The Chief of of the Swedish Air Force (RSwAF), Major General Jonas Wikman, at the annual Swedish Air Force Fan Club meeting said that Ukraine has transformed the outlook of the Swedish Air Force in that it is trying to create and to mould new future capabilities at full speed.
The task of joining NATO is a challenge although the RSwAF has been has adopting its procedures and integrated with Command & Control (C2) etc for a number of years. Maj Gen Wikman said that “we will be ready from day one,” although he added that the Air Force tactics are being developed on the assumption that Sweden will be attacked.
Its focus will be on long range operations, unmanned systems, increased air defences, cyber defence and multi-domain and multiple connectivity with other nations. The Air Force will begin to investigate the space domain next year. To stay ahead of any potential enemy, Maj Gen Wikman stated: “We are rebuilding a new concept based on the old concept.” This included something that the Air Force has been involved in the past, dispersed operations, flying from war bases hidden the forests on road strips, while in future it would use regional airports and existing infrastructure. To survive, the Air Force must be able to switch bases even at a few hours notice, taking off from one place and landing at another.
At the same time the Air Force is involved in an extensive programme to replace its fighter aircraft, AEW&C assets, trainers, transports. The Saab Gripen E will be operational in 2025 which will be joined by upgraded Gripen C/Ds. Two Saab S-106 GlobalEyes will be delivered in 2027, while the first of 10 Grob 120TP basic trainers have been delivered to replace the obsolete SK-60. Up to 12 pilots a year are planned to undertake advanced jet training with the joint Italian Air Force and Leonardo International Flight Training School in Sardinia on the M-346. A decision has been made to replace its ageing fleet of Lockheed Martin C-130H Hercules within a year, but a type has yet to be selected. In addition, the troubled NH90 helicopters that were threatened with an early retirement, are now being slowly upgraded.
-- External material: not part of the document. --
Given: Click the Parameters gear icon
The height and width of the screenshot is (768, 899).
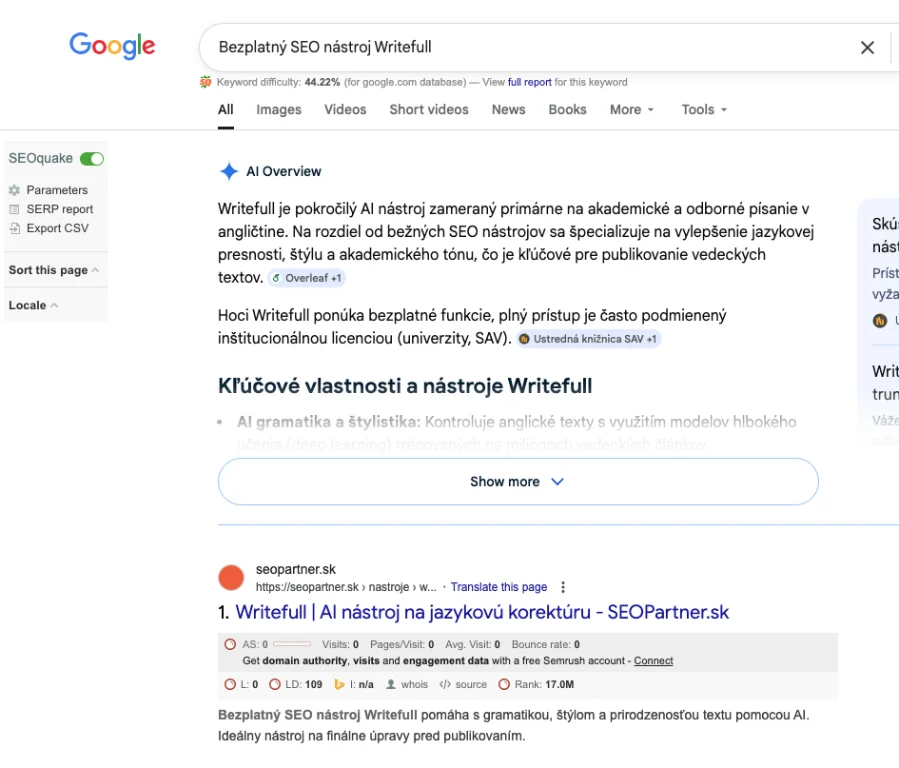Looking at the screenshot, I should pos(14,190).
The Swedish Defence Materiel Administration’s GlobalEye contract included an option for two additional aircraft, but Maj Gen Wikman suggested that they could be operated by a NATO unit similar to that of the international Boeing C-17 Heavy Airlift Wing based at Papa Airbase in Hungary, of which Sweden is a member.
Finally, Maj Gen Wikman stressed the importance of the Swedish Air Force’s participation in multi-national exercises such as the annual Arctic Challenge Exercises (ACE) and the multi-service Aurora 23 Exercise that took part in southern Sweden.